Maria adagiò con cura il vestito da maghetta ai piedi del letto, e accarezzò sognante la stoffa argentata ricoperta di stelle. Un ultimo controllo: sulla scrivania aveva riposto la lunga bacchetta e il cappello a punta, anch’esso ricoperto di stelle. “Domani trasformo la scuola in un parco giochi e la maestra in un…
...in un grosso maiale” borbottò. Sentì un rumore davanti alla sua porta, e si affrettò a rifugiarsi sotto le coperte. Il nonno entrò, bussò con il suo bastone sulla scrivania e rise.

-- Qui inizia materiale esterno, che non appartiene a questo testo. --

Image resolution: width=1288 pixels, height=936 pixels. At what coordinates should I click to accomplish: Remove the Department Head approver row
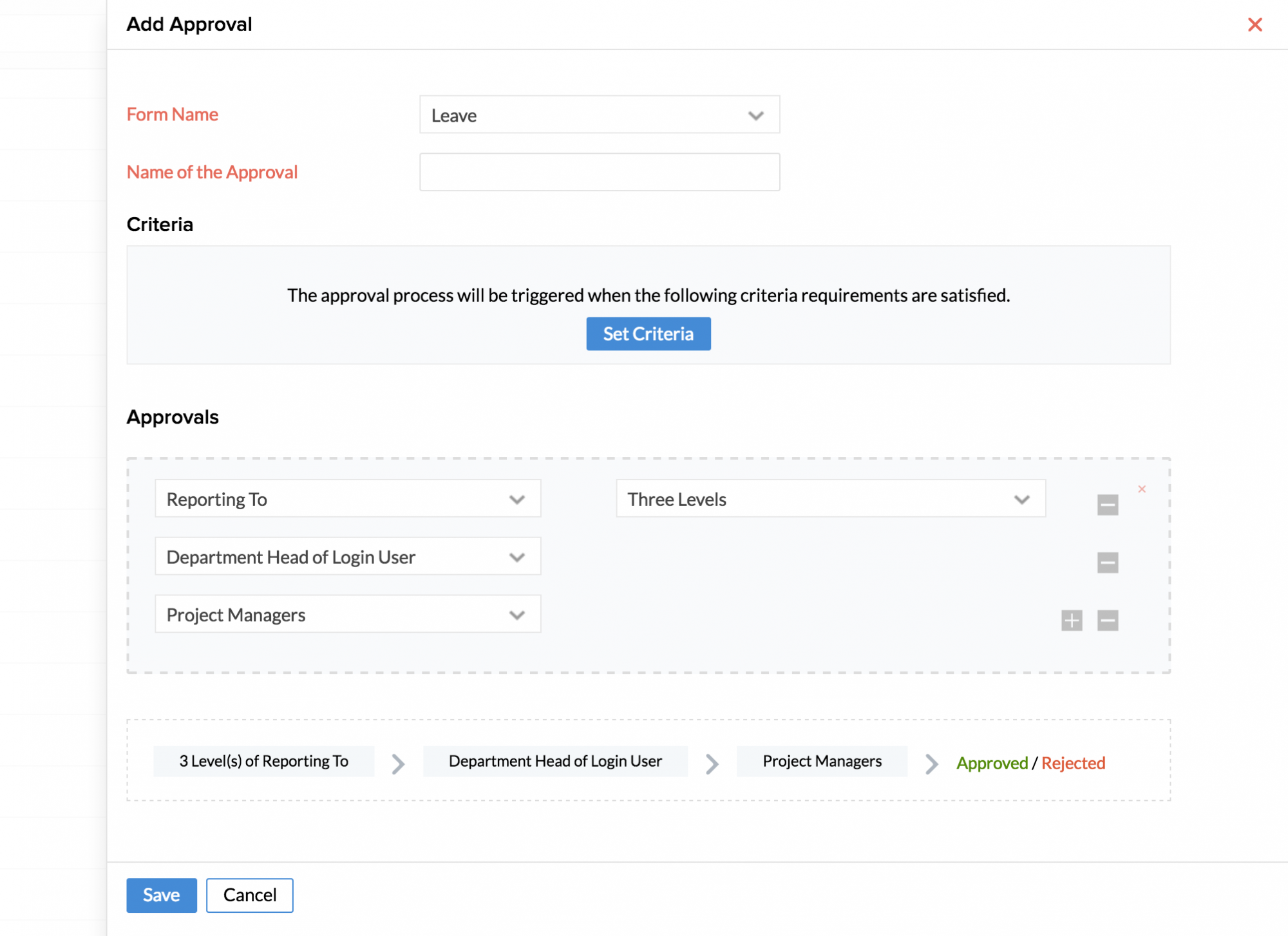pos(1107,563)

“Maria, cos’hai in mente? Lo sai che quando avevo più o meno la tua età anche io mi sono travestito da maghetto, perché volevo trasformare la maestra… in un maiale?” sussurrò il nonno, con aria di mistero “Ma spero che tu non voglia anche andare a scuola in groppa a un unicorno, come ho fatto io allora.” Maria spalancò gli occhi, scuotendo la testa.

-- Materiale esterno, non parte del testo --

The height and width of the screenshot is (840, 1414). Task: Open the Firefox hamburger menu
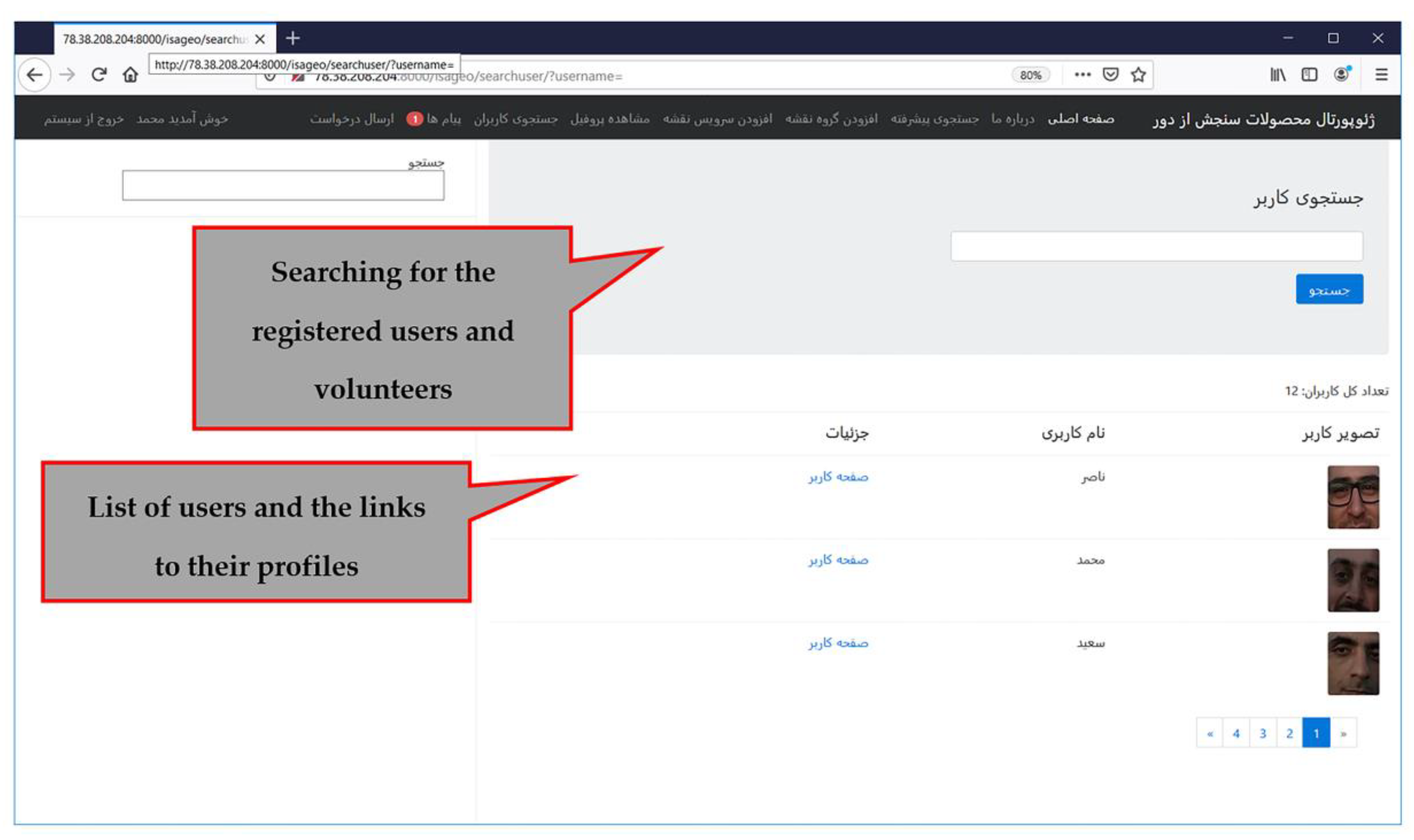(x=1381, y=75)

„Voglio svelarti un segreto: la notte del lunedì delle rose aveva nevicato, e io mi ero alzato molto presto per fare una cavalcata con il mio unicorno intorno al lago di Costalovara. Come correva, e come lo rendeva felice sentire la neve fresca sugli zoccoli! Anch’io avevo una bacchetta magica, e mi divertivo a lanciare formule magiche nel bosco. Ma“ l’espressione del nonno si fece pensierosa „non avevo pensato che così avrei potuto svegliare gli spiriti del bosco. Quando avevo quasi finito il giro del lago, sentii un rumore tra i cespugli e all’improvviso vidi spuntare dagli alberi il drago che abita nel lago di Costalovara. Era enorme, e ruggiva talmente forte da far accapponare la pelle. Il povero unicorno si spaventò a morte, e si gettò nel lago, dove rimase incastrato con uno zoccolo, e io feci un volo di diversi metri sopra la sua testa, cadendo sul ghiaccio durissimo.“ Il nonno indicò il suo ginocchio. Maria annuì. Ecco perché il nonno aveva bisogno del bastone.

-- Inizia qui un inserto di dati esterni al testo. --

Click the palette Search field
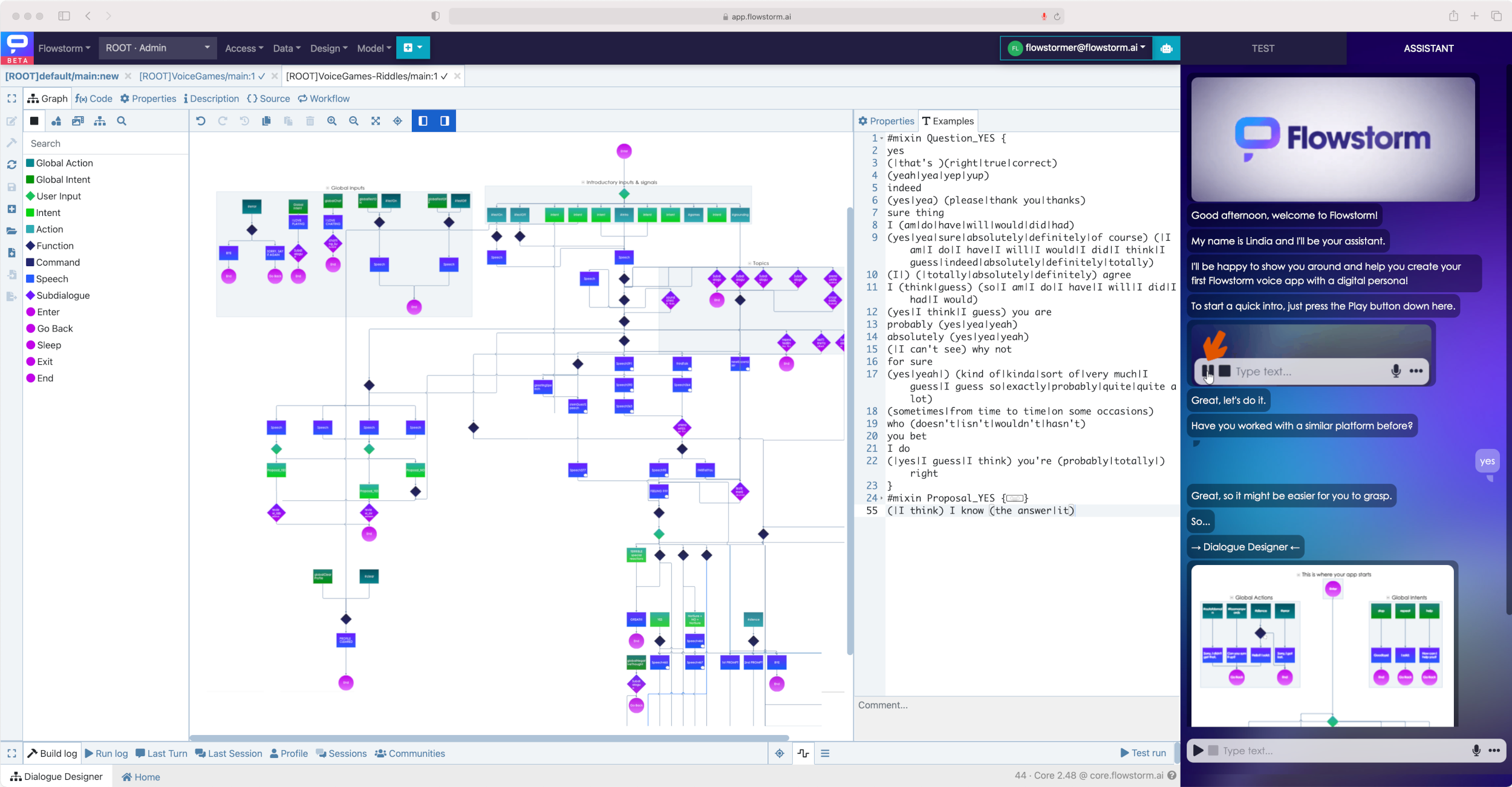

La mattina dopo, la maghetta Maria sedeva con le labbra serrate sul sedile posteriore dell’auto della mamma, che la stava accompagnando a scuola. Si sentiva una traditrice. In classe c’erano molti maghetti, tutti illesi e in perfetta salute. Non avevano idea delle avventure che doveva affrontare un vero mago nella realtà.
La maestra non sembrò stupita di trovare a scuola, insieme a un pirata e una piccola infermiera, un gran numero di maghetti. Quella musona, che sembrava non avesse mai riso in vita sua, piegò la bocca in una smorfia dicendo. „Pensate un po’, la vecchia direttrice della suola è appena venuta a trovarci e ci ha raccontato di aver avuto anche lei un maghetto in classe, quando era una giovanissima maestra. Quel monello si era travestito e aveva rubato il cavallino avelignese dalla stalla del contadino del maso Huber. Lo aveva imbiancato con la calce e con le calze della nonna gli aveva legato un corno sulla testa. Quel mattacchione si è messo a galoppare sul povero cavallino la mattina prestissimo, intorno al lago, urlando come un matto e ridendo di gusto mentre il contadino Huber lo inseguiva con il forcone. Poi però è arrivato il contadino del maso superiore, che si era appena comprato il primo trattore del paese, e passava vicino al lago, non avendo idea di cosa stava succedendo. Il povero cavallino, già stremato dai tormenti, si è preso un grande spavento per il rumore del motore, e ha scaraventato quel discolo così lontano che si è rotto il ginocchio. Gli sta proprio bene, a quel moccioso“, brontolò la maestra, e guardò la classe con aria presuntuosa. „Che non vi venga in mente di fare una cosa simile!“ La classe rideva, ma Maria si sentiva ribollire di rabbia. Anche la maestra iniziò a ridere, sempre più forte, senza riuscire a smettere. E più rideva, più la sua faccia diventava rosea, le narici si allargavano, la risata si trasformava in un grugnito – e Maria stringeva sempre più forte la sua bacchetta.